How Not to Do Higher Education Budgeting (Part II)

Washington -- The relationship between state tax support and tuition charges at public universities is a complex one and should be treated as such. There is an unfortunate new tendency to treat them as having a fixed, inverse relationship. This is wrong and can lead to bad decisions on both tax support and tuition levels.

Sometimes the two should increase together; for example, when an academic program is to be improved. Students agree to pay more if taxpayers also kick in their share.

Sometimes the two should decrease together; tough economic times might require trimming expenditures and passing the savings back both to students and to taxpayers.

Sometimes, of course, the two should move inversely; for example, when either revenue source starts to carry too much of the expenditure burden. What is too much? That's for each state and institution to decide. The work of the Carnegie Commission in the 1970s, especially its publication Who Pays? Who Benefits? Who Should Pay? is still relevant and helpful in answering these questions.

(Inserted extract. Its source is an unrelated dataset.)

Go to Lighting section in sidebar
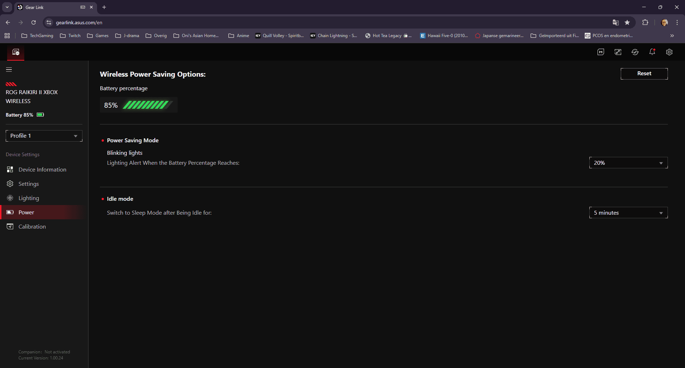Image resolution: width=685 pixels, height=368 pixels. [29, 198]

But lately states and, especially, public institutions have been acting as if the relationship is fixed inversely. Institutions under fire for raising tuition are quick to blame states for inadequate tax support. Sometimes this is justified, sometimes not. The situation is almost one of blackmail: "Give our institution more tax support or we'll raise tuition."

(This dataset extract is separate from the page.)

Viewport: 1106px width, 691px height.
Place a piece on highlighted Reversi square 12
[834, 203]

Governors and state legislators can also play this game: "We're giving you more tax support so don't you dare raise tuition." Or both sides play the same game and reach agreement that in exchange for a certain level of tax support, tuition will not increase. This is done amid much self-congratulation.

Lost in the rush to treat tax support and tuition as yin and yang are the situations and questions raised above. What about expenditure levels? What about institutional missions and priorities? What about changing emphasis back to affordability rather than the pursuit of prestige rankings? What about the possibility that the baseline levels were wrong in the first place, and that both institutions and states have been increasingly burdening a generation of students and families with excessive student loan debt and this debt is a troubling overhang to our nation's economic recovery? That is an emerging, albeit painful, national realization.

Good higher education budgeting is important to our nation's future. A healthy skepticism is the right reaction to any chancellor, governor, or state legislator who is cavalier about the relationship between state tax support and tuition.